Utamtsi Die Arabica-Bohnen von Utamtsi stammen aus dem Hochland Kameruns und werden dort von Kleinbauern geerntet. Utamtsi legt großen Wert auf fairen Handel und ist ein Gemeinschaftsprojekt eines Kenianers und eines Deutschen. Geröstet wird in der Nähe von Bremen.

Seit 20 Jahren röstet auch Contigo in Bremen, ebenfalls bio und fairtrade. Die Kaffees, schwerpunktmäßig aus Äthiopien, werden täglich in kleinen Mengen frisch geröstet und im hauseigenen Ladengeschäft in der Bremer Katharinenstraße verkauft. Bestseller ist die „Bremer Mischung“, eine besonders würzige Mischung, die, nach Angaben des Firmengründers Ingo Herbst, sogar im Hause der Kaffee-Familie Schopf auf Begeisterung stößt.

Ganz frisch ist die „Rösterei am Deich“ von AZUL. Die Marke feiert 2019 ihr 70-jähriges Bestehen und ist vor allem als Lieferant für die Gastronomie bekannt. In der neuen, gläsernen Rösterei können Interessierte Röstmeisterinnen und Röstmeistern bei der Kaffeeverarbeitung über die Schulter schauen, Führungen buchen und im Werksverkauf den frischen Kaffee mit nach Hause nehmen.

Im 2020 neu eröffneten Johann Jacobs Haus betreibt der Kaffeekonzern eine kleine Spezialitätenrösterei mit wechselnden Kaffeesorten und einem Shop für Kaffeezubehör. Die Röstungen lassen sich auch im Onlineshop des Unternehmens kaufen.

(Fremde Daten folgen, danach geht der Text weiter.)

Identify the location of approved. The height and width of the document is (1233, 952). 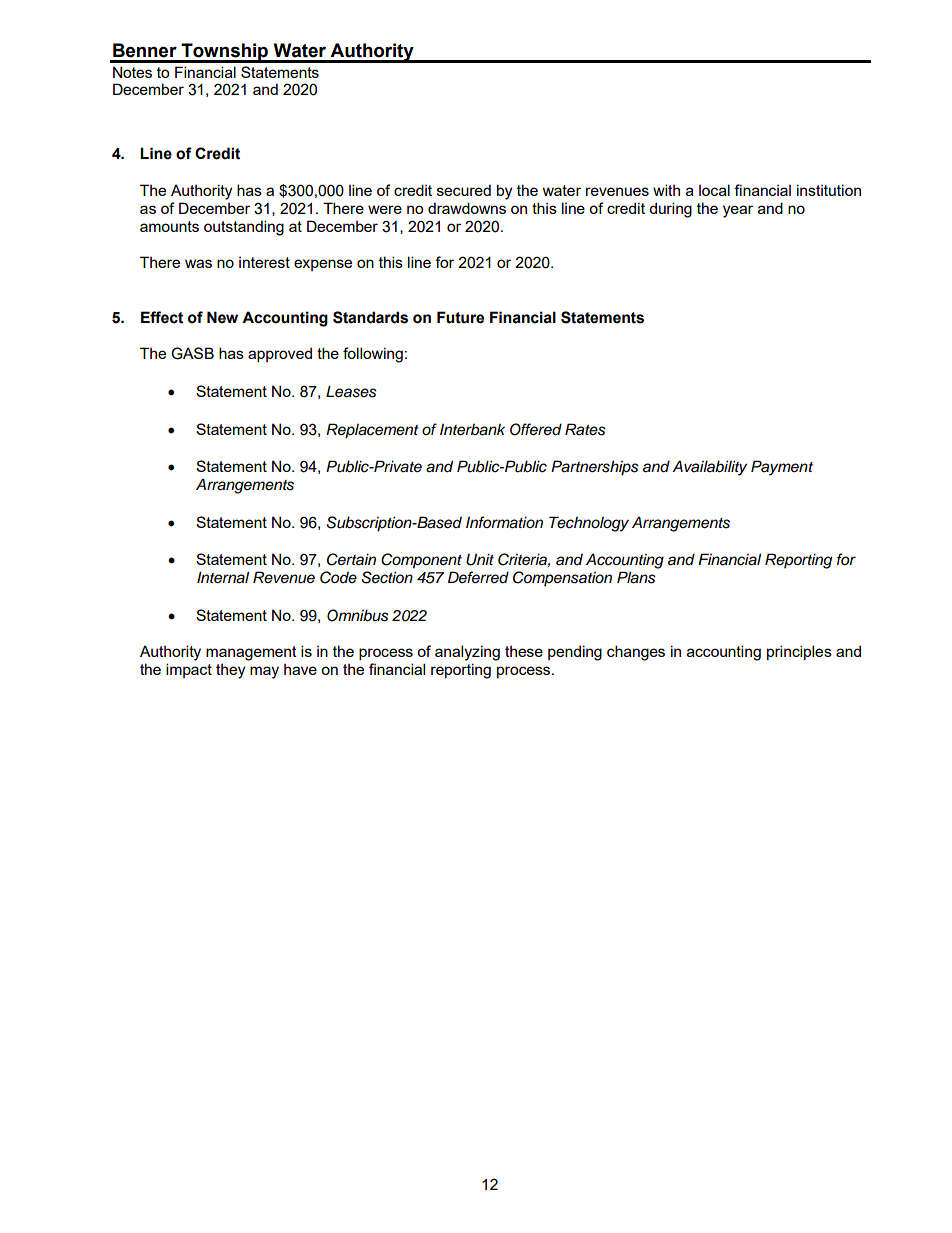
(280, 354).
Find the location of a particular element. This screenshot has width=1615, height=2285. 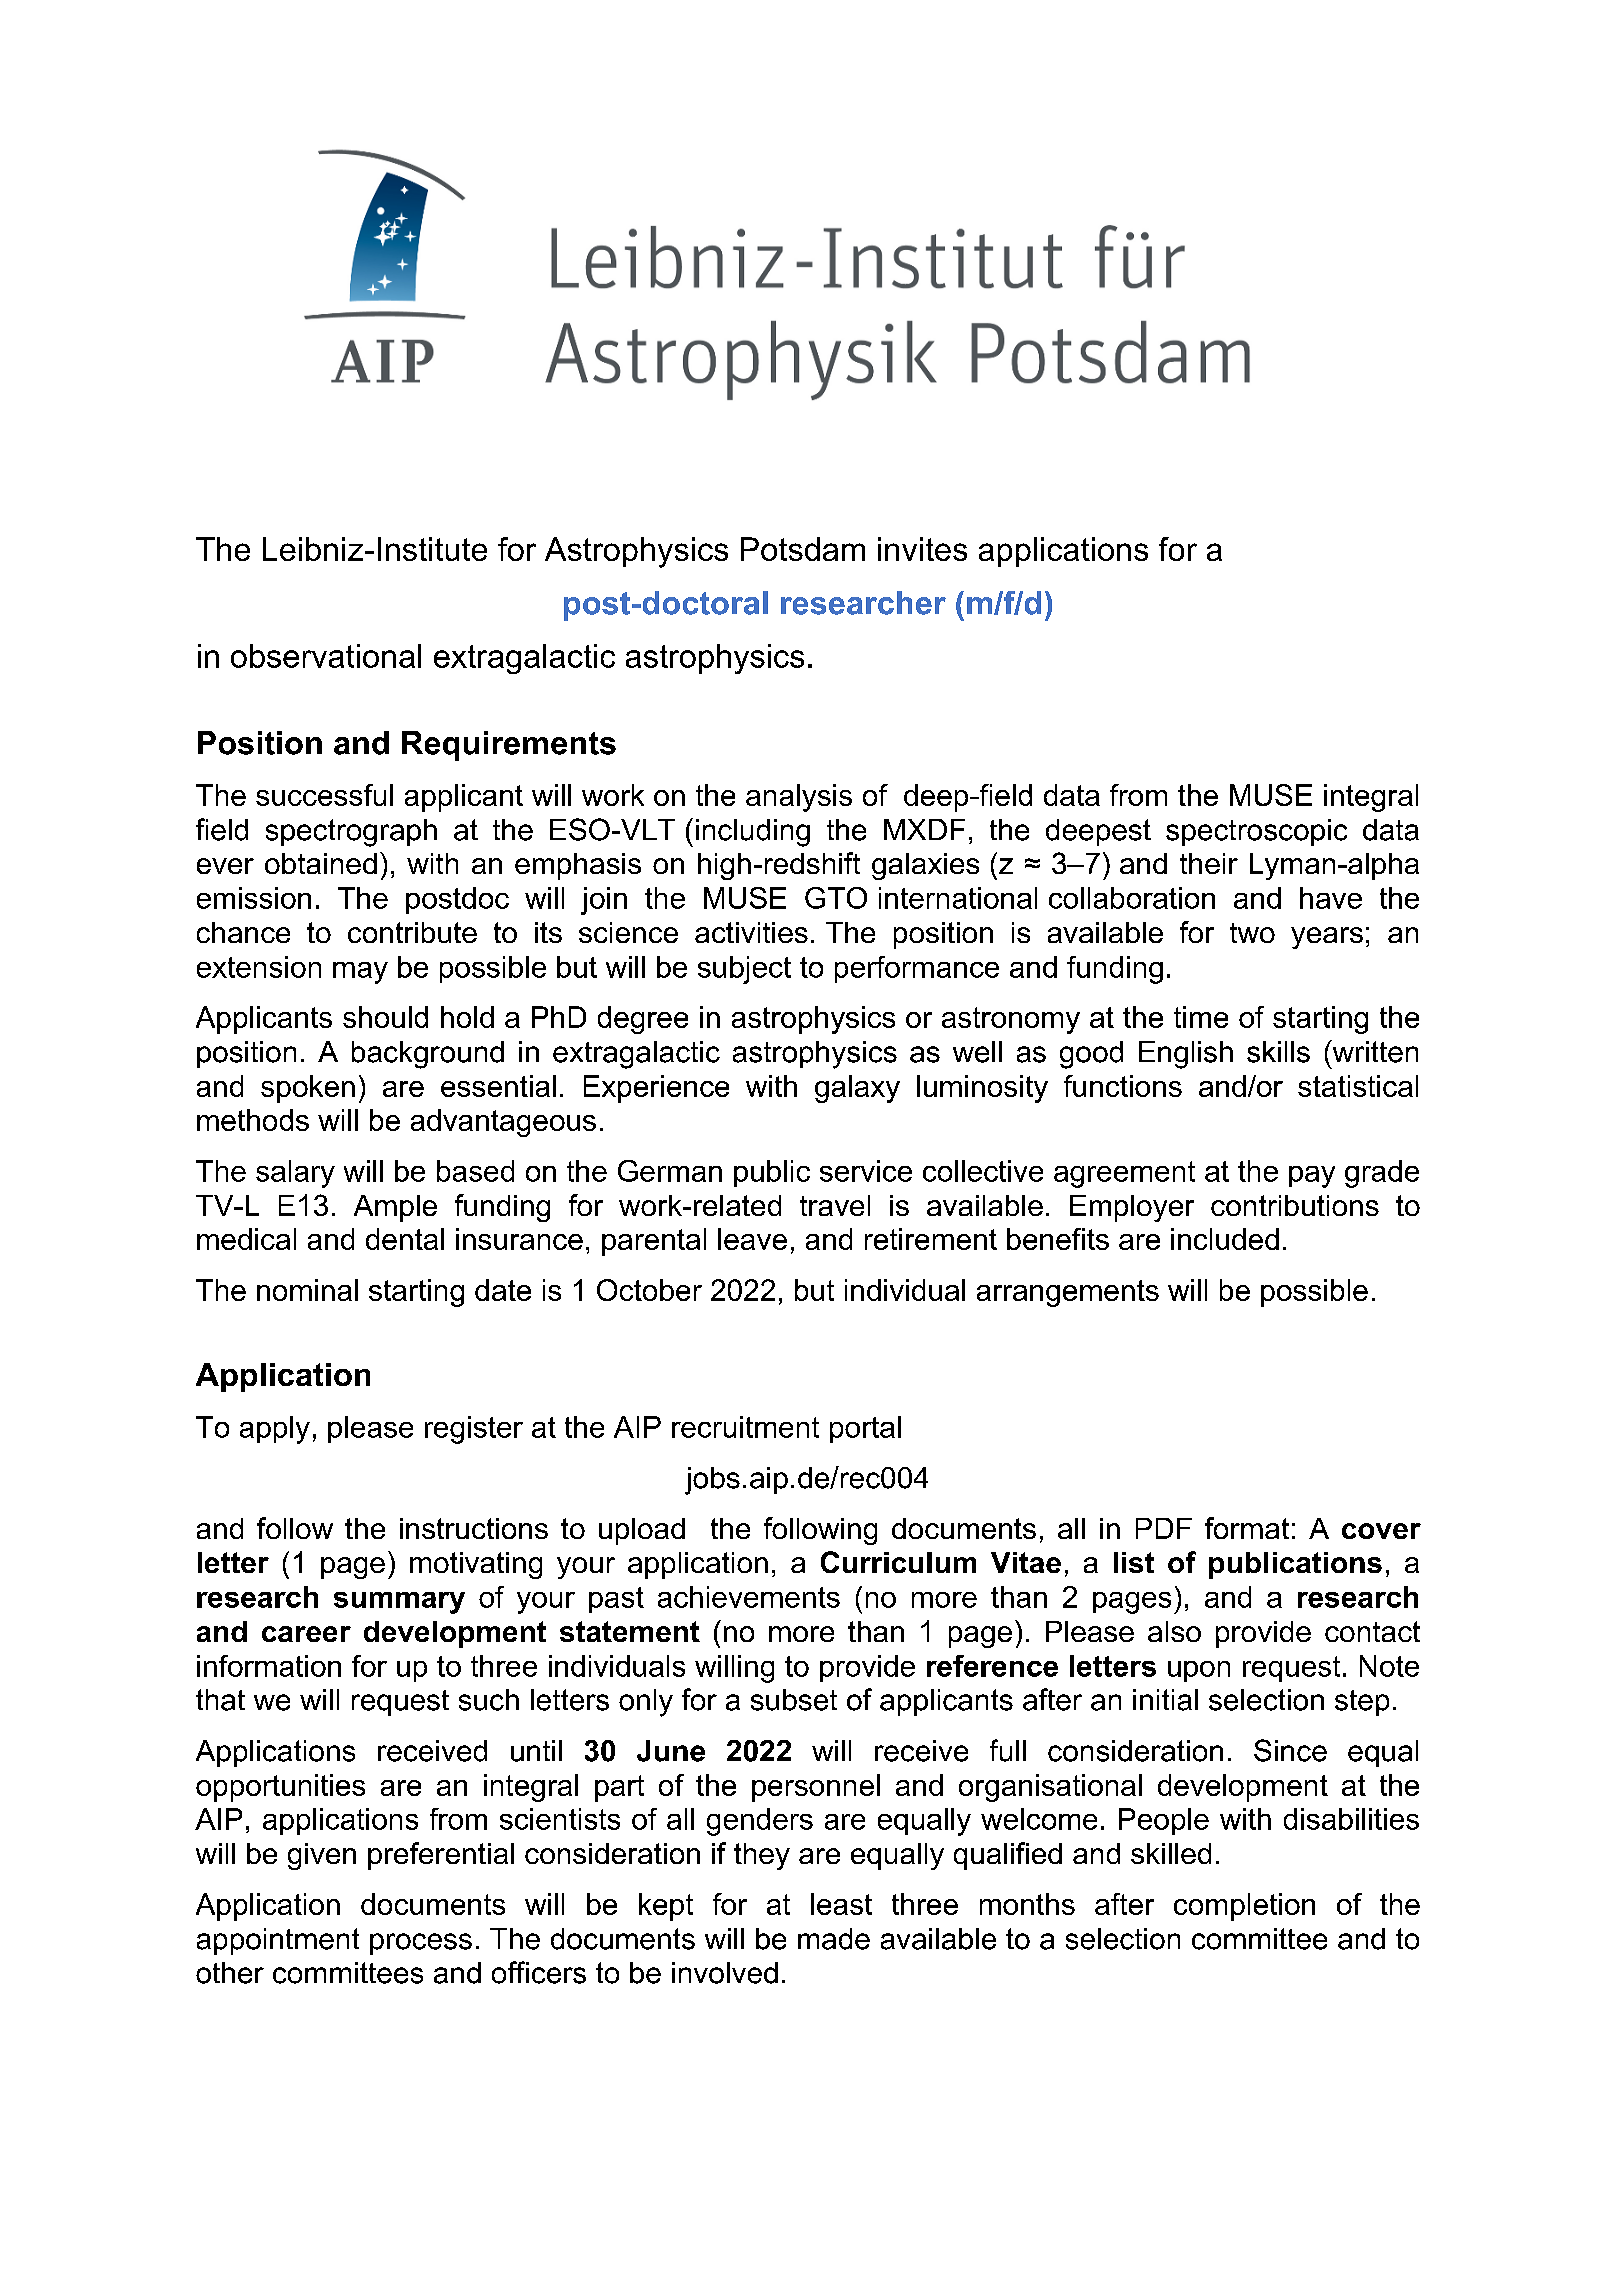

Klein aber fein – Kalles feinster Röstkaffee bietet sechs verschiedene Kaffeesorten. Mit der Rösterei erfüllte sich Gründer Marc Dziondziak einen Traum. Produkte lassen sich in seinem eigenen Ladengeschäft im Bremer Viertel oder an verschiedenen Verkaufsstellen in der Hansestadt erstehen, sowie natürlich im Onlineshop.

Geschäftsführer und Röstmeister Christian Ritschel leitet die Geschicke von Lloyd Caffee. © Pressedienst Bremen

Beliebtestes Getränk in der Bundesrepublik

Auch heute noch ist Kaffee ein großes Geschäft. Es ist das beliebteste Getränk in Deutschland: 2019 lag der Pro-Kopf-Konsum nach Angaben des Deutschen Kaffeeverbandes bei durchschnittlich 166 Litern Kaffee – und damit deutlich höher als der von Mineralwasser (141 Liter) oder Bier (99 Liter). Im selben Jahr wurden 1,2 Millionen Tonnen Rohkaffee nach Deutschland geliefert. Diese wurden allerdings nicht vollständig hier konsumiert, die deutschen Häfen dienen für Teile des Rohkaffeeimports als Umschlagplatz. Mehr als Fünftel des Imports (226.000 Tonnen) werden in Deutschland geröstet, bevor sie wieder exportiert werden.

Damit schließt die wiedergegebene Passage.